## Your goal:
Pictures are to be omitted. Output only the lines from the one containing "You are a GUI" through the end of the data, word for word.

## Exercise input:
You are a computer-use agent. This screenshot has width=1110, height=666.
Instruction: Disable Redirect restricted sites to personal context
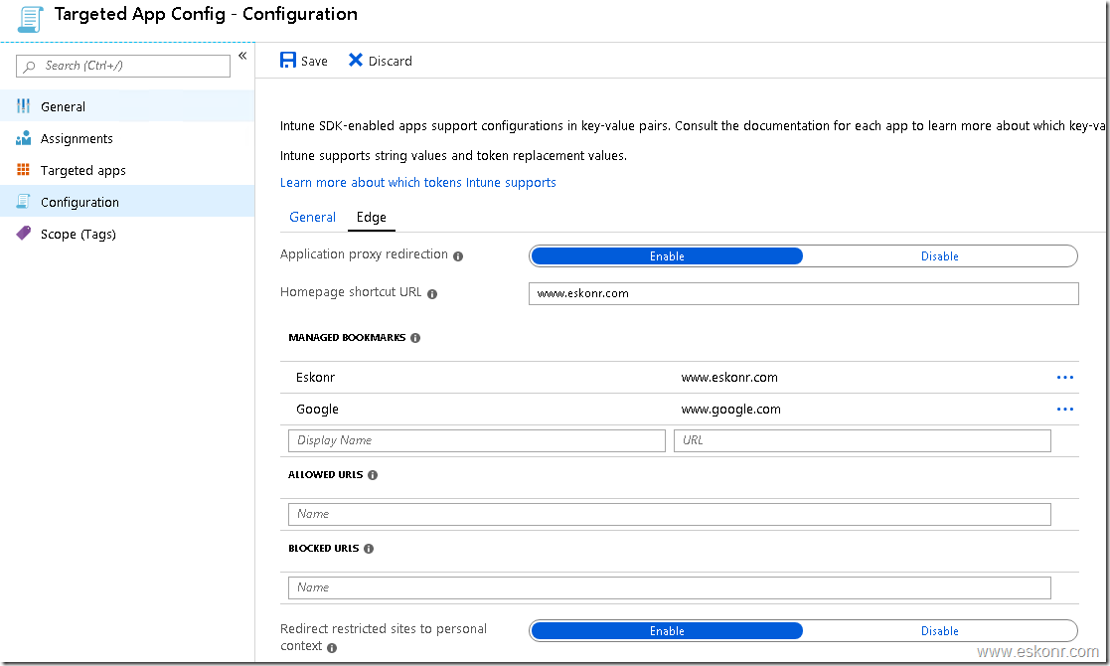(939, 630)
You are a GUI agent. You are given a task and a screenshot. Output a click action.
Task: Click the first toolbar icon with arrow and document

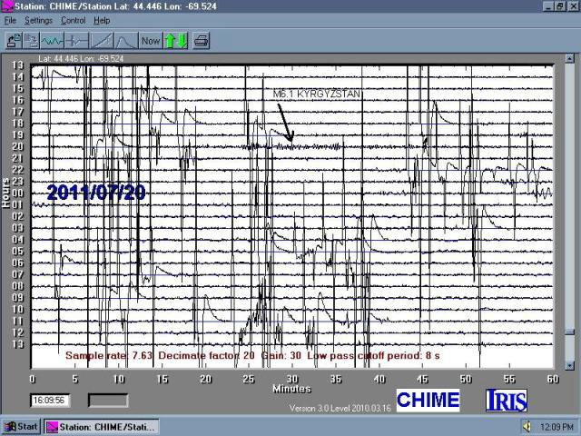pyautogui.click(x=14, y=40)

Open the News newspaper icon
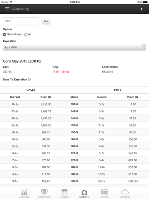[105, 192]
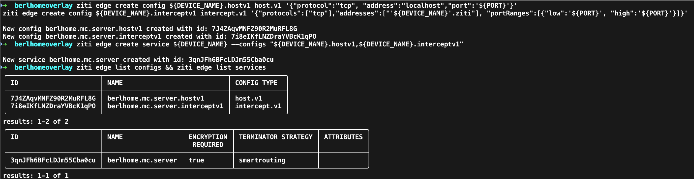Viewport: 694px width, 179px height.
Task: Click the smartrouting terminator strategy value
Action: click(x=262, y=160)
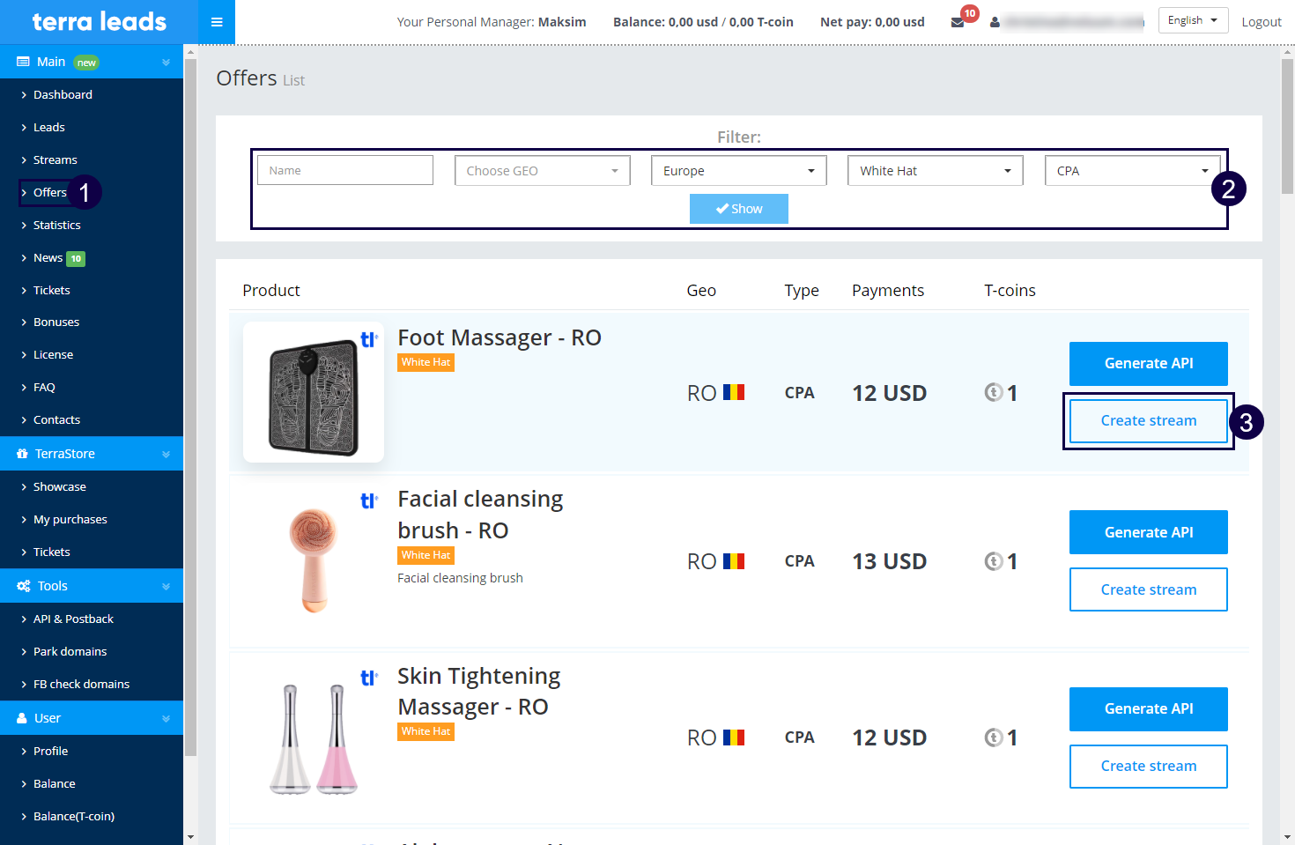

## Response to this exercise:
You are a GUI agent. You are given a task and a screenshot. Output a click action.
Task: Click the first toolbar icon with arrow and document

pyautogui.click(x=14, y=40)

Open the News newspaper icon
[105, 192]
Viewport: 694px width, 179px height.
Task: Click the smartrouting terminator strategy value
Action: click(x=262, y=160)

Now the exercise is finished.